Task prompt: Every entry should be repeated exactly. Omit the pictures.

Saved data entries:
◆ ◆ ◆ ◆ ◆
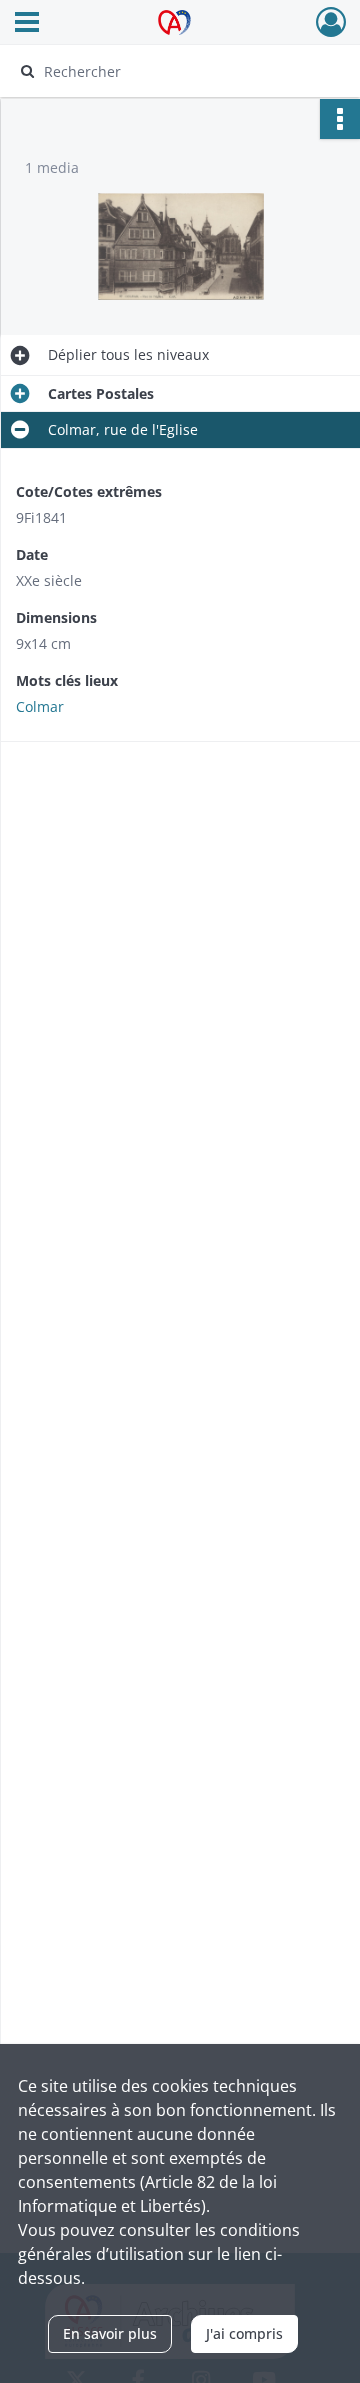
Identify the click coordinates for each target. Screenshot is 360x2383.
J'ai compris (244, 2333)
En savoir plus (110, 2333)
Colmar (40, 706)
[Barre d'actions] (340, 119)
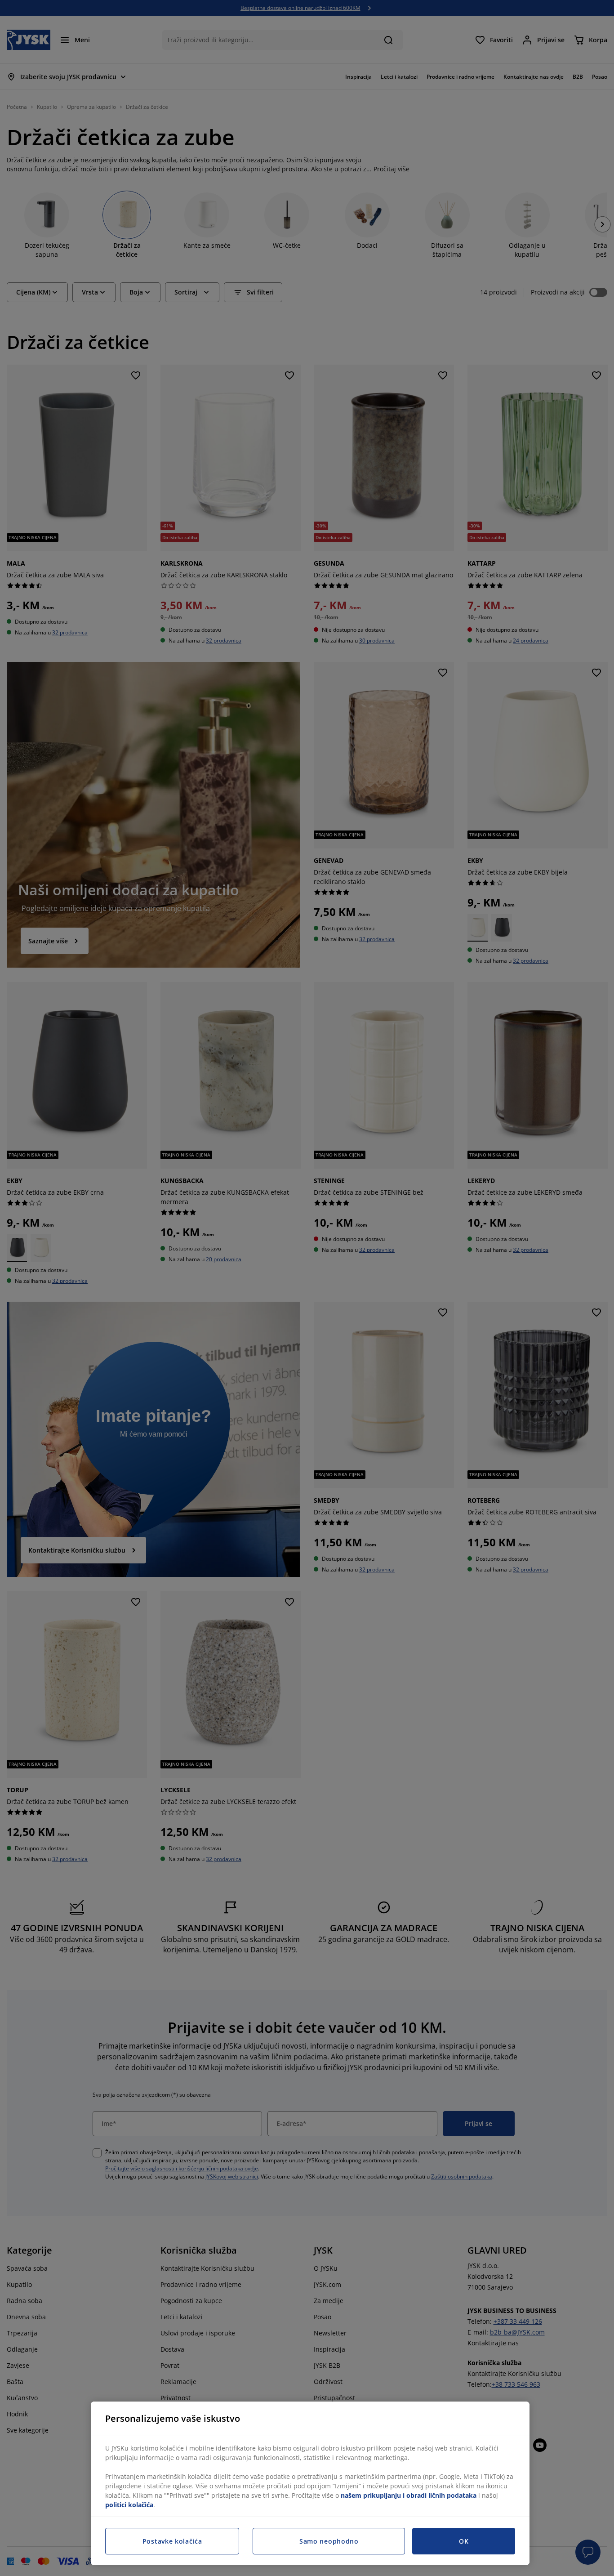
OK (463, 2541)
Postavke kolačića (172, 2541)
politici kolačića (129, 2504)
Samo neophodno (329, 2541)
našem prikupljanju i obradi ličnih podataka (408, 2495)
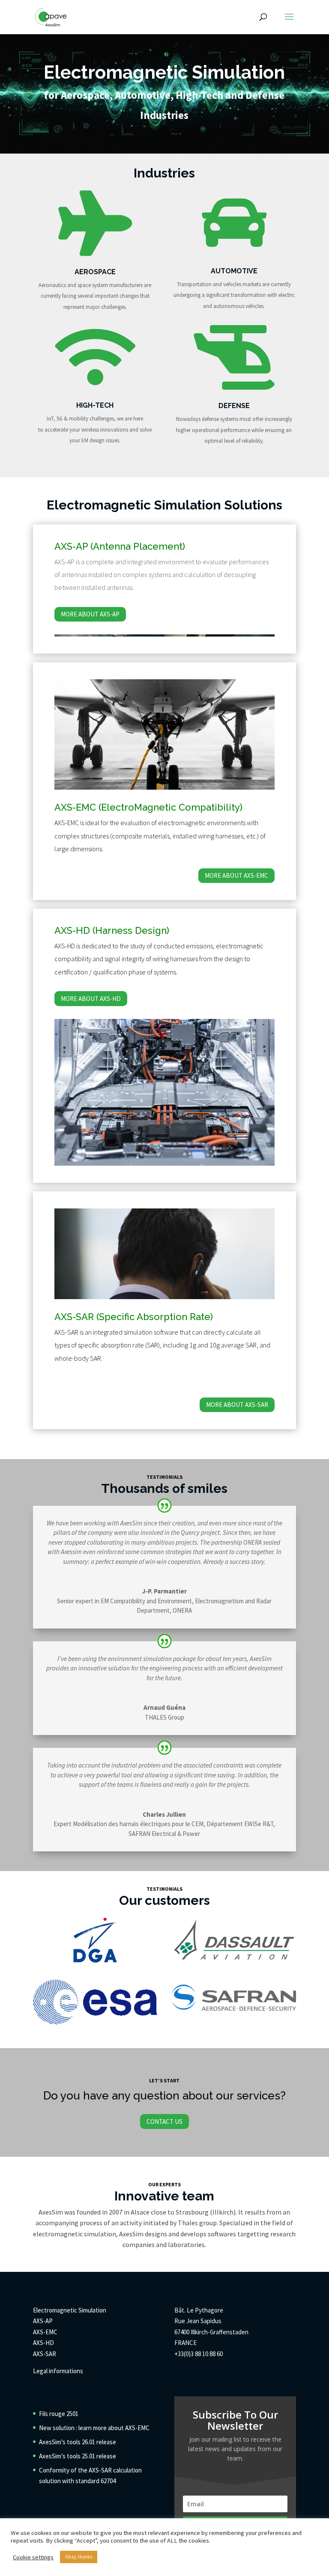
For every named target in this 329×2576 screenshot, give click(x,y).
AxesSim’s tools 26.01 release (77, 2442)
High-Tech (95, 405)
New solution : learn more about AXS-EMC (94, 2428)
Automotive (234, 271)
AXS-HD (43, 2343)
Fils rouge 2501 (58, 2414)
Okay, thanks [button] (78, 2557)
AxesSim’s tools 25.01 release (77, 2456)
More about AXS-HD (91, 999)
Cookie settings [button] (33, 2557)
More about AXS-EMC (236, 875)
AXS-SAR (44, 2354)
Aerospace (95, 272)
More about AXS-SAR (237, 1405)
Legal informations (58, 2371)
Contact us (164, 2121)
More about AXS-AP (90, 614)
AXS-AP (43, 2321)
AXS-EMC (45, 2332)
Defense (234, 406)
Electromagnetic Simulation (69, 2310)
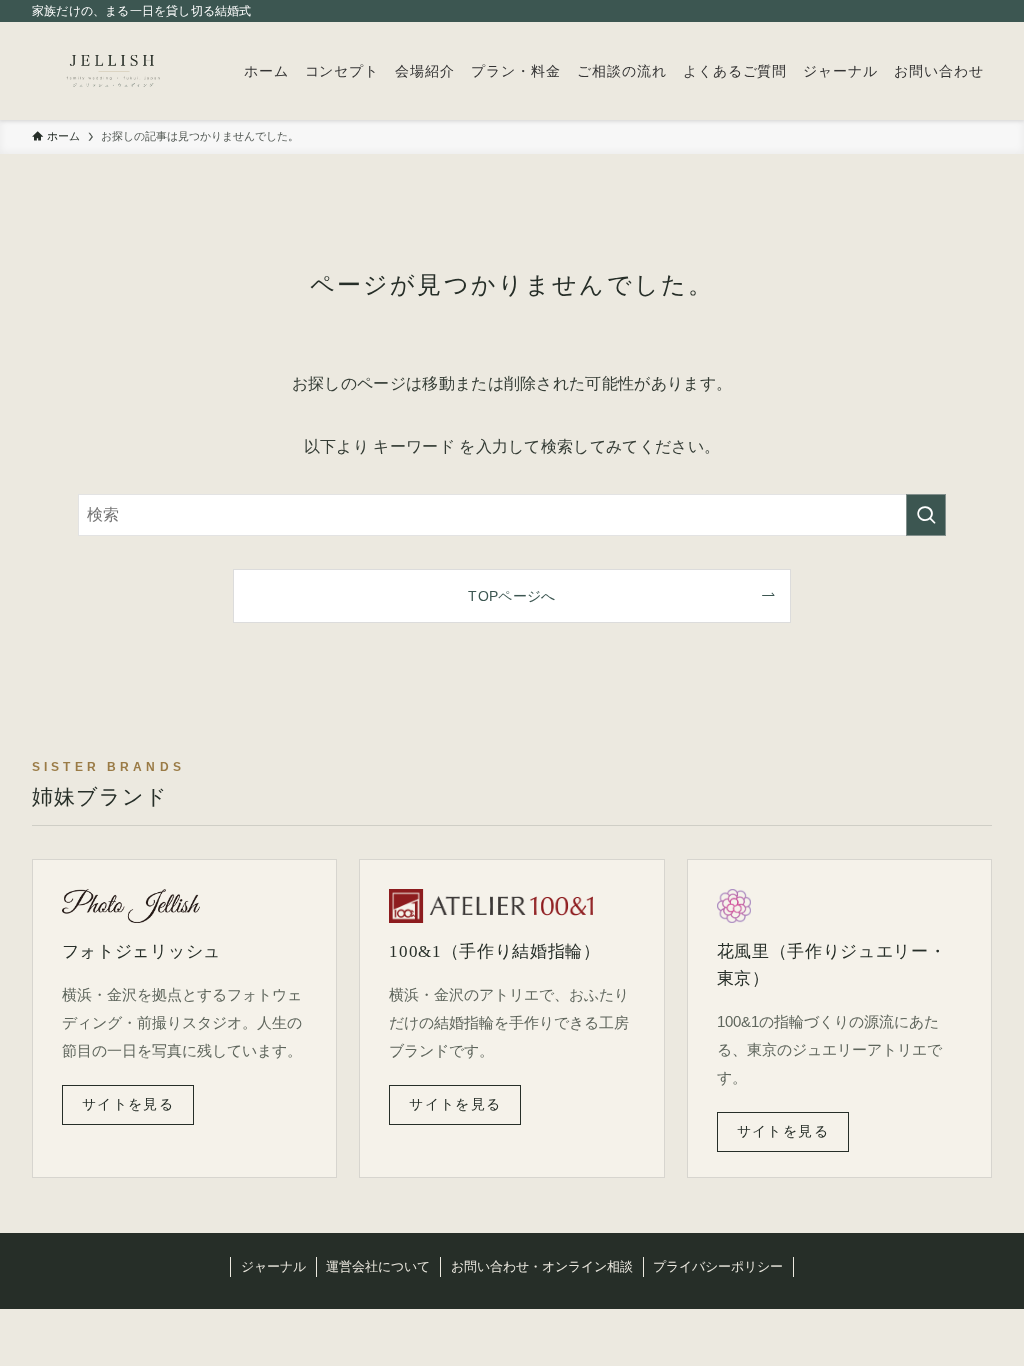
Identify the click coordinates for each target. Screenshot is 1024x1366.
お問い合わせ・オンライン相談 (542, 1266)
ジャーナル (273, 1266)
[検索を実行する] (926, 515)
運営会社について (378, 1266)
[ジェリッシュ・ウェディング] (114, 71)
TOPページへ (511, 596)
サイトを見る (128, 1104)
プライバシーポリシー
◆ ◆ ◆ ◆ ◆
Answer section:
Identify the click coordinates for each target. Screenshot is 360x2383.
J'ai compris (244, 2333)
En savoir plus (110, 2333)
Colmar (40, 706)
[Barre d'actions] (340, 119)
OK (463, 2541)
Postavke kolačića (172, 2541)
politici kolačića (129, 2504)
Samo neophodno (329, 2541)
našem prikupljanju i obradi ličnih podataka (408, 2495)
For every named target in this 329×2576 screenshot, give click(x,y).
AxesSim’s tools 26.01 release (77, 2442)
High-Tech (95, 405)
New solution : learn more about AXS-EMC (94, 2428)
Automotive (234, 271)
AXS-HD (43, 2343)
Fils rouge 2501 (58, 2414)
Okay, thanks [button] (78, 2557)
AxesSim’s tools 25.01 release (77, 2456)
More about AXS-HD (91, 999)
Cookie settings [button] (33, 2557)
More about AXS-EMC (236, 875)
AXS-SAR (44, 2354)
Aerospace (95, 272)
More about AXS-SAR (237, 1405)
Legal informations (58, 2371)
Contact us (164, 2121)
More about AXS-AP (90, 614)
AXS-AP (43, 2321)
AXS-EMC (45, 2332)
Defense (234, 406)
Electromagnetic Simulation (69, 2310)
Identify the click coordinates for each target. Screenshot is 1024x1366.
お問い合わせ・オンライン相談 (542, 1266)
ジャーナル (273, 1266)
[検索を実行する] (926, 515)
運営会社について (378, 1266)
[ジェリッシュ・ウェディング] (114, 71)
TOPページへ (511, 596)
サイトを見る (128, 1104)
プライバシーポリシー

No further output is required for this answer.